▶ [AIM OF THE TASK] Please output the part of the farm memories text below from "Vegetables, verandas and" up to and including "warmed our winters.", copied word for word.

▶ [PASSAGE]
==================================================
Vegetables, verandas and the magic Vegemite jar

A-Z challenge - My memories of life on the farm in the nineteen fifties and sixties

Vegetables

We had a large vegetable garden with beans, carrots, turnips, swedes, onions, potatoes and pumpkins. In summer there were watermelons, strawberries, tomatoes, beetroot and lettuce. As the pumpkin vine spread, we would look for those that grew hidden under the large leaves. The pumpkins were a large blue variety that kept well for months on end. They were stored on the tank stand just at the edge of the back veranda. Onions and potatoes were picked and bagged and stored underneath the concrete tank stand in the cool dark space. Thinning the carrots was a favourite task as we got to eat the tiny sweet ones fresh from the garden. We ate potatoes and pumpkin and a third vegetable with our meat most nights. Vegetable soups warmed our winters.

Verandas

Our house had three verandas. At the front of the house was the red polished concrete veranda surrounded by a low wall ideal for seating. Mum was very proud of her front veranda and the job of polishing it usually fell to her children. It was a down on the hands and knees job for many years before the advent of an upright electric polisher. She was happy for us to slide up and down on the veranda on rags as this kept it shiny. In later years, three of my sisters left the house through the front door for their weddings and had photos taken on that veranda.
==================================================
▶ [GIVEN DATA]
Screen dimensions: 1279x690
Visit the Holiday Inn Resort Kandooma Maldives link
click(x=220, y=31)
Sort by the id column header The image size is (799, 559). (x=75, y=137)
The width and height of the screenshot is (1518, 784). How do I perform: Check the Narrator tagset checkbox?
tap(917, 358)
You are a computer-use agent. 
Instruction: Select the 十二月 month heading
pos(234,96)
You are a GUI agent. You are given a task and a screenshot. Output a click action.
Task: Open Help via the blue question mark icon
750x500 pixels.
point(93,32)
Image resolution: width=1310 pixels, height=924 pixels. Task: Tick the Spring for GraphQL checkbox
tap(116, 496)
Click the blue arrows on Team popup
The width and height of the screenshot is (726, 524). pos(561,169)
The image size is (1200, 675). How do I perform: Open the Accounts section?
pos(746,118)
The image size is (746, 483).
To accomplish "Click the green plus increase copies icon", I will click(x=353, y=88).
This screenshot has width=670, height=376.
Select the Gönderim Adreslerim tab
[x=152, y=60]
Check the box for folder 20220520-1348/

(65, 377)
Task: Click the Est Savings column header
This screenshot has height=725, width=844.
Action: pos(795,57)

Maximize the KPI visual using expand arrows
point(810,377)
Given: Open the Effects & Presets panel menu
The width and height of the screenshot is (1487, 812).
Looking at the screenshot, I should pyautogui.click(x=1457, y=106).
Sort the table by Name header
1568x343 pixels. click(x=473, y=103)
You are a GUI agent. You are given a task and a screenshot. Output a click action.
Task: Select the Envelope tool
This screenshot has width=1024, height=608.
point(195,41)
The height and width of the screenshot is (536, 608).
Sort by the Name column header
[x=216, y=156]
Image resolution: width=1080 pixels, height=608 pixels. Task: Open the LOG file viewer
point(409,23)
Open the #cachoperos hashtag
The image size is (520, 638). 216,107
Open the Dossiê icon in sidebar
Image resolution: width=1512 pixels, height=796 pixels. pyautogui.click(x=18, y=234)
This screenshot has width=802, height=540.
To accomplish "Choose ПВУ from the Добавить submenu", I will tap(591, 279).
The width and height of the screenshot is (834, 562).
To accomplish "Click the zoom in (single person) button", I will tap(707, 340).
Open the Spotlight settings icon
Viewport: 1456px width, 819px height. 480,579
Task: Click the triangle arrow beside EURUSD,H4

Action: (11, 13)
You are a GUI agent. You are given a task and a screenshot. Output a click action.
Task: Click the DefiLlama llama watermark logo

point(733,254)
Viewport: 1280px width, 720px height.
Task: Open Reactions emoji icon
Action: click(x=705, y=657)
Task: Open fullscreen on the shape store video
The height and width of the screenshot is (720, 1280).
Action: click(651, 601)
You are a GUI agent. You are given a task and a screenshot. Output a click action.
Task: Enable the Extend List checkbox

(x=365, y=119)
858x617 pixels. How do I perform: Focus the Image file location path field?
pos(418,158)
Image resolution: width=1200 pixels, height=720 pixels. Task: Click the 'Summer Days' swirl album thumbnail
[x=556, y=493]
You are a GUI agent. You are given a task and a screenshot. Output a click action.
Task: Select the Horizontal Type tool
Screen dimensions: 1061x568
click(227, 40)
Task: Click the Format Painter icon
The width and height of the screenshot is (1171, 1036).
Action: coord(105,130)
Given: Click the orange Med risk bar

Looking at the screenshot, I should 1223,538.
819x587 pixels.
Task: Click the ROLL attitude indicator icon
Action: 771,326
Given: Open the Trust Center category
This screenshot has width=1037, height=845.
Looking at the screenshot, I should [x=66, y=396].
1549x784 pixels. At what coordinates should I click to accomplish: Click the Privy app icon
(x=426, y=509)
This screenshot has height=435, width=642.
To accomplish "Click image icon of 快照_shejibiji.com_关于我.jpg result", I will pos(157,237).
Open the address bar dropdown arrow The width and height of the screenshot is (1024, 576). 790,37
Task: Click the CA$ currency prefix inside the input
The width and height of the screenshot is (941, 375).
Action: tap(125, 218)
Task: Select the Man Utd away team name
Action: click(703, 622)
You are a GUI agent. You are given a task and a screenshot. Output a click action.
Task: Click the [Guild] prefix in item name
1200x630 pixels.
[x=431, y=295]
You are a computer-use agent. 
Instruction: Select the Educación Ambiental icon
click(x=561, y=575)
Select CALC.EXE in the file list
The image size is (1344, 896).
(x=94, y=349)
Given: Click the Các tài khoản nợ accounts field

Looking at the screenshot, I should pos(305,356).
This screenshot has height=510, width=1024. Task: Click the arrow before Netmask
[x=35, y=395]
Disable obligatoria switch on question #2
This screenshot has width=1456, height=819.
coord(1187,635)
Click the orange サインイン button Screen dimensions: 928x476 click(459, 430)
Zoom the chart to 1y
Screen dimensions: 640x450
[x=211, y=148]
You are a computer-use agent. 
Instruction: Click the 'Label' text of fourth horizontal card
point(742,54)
==================================================
▶ [SOLVED PROBLEM]
Vegetables, verandas and the magic Vegemite jar

A-Z challenge - My memories of life on the farm in the nineteen fifties and sixties

Vegetables

We had a large vegetable garden with beans, carrots, turnips, swedes, onions, potatoes and pumpkins. In summer there were watermelons, strawberries, tomatoes, beetroot and lettuce. As the pumpkin vine spread, we would look for those that grew hidden under the large leaves. The pumpkins were a large blue variety that kept well for months on end. They were stored on the tank stand just at the edge of the back veranda. Onions and potatoes were picked and bagged and stored underneath the concrete tank stand in the cool dark space. Thinning the carrots was a favourite task as we got to eat the tiny sweet ones fresh from the garden. We ate potatoes and pumpkin and a third vegetable with our meat most nights. Vegetable soups warmed our winters.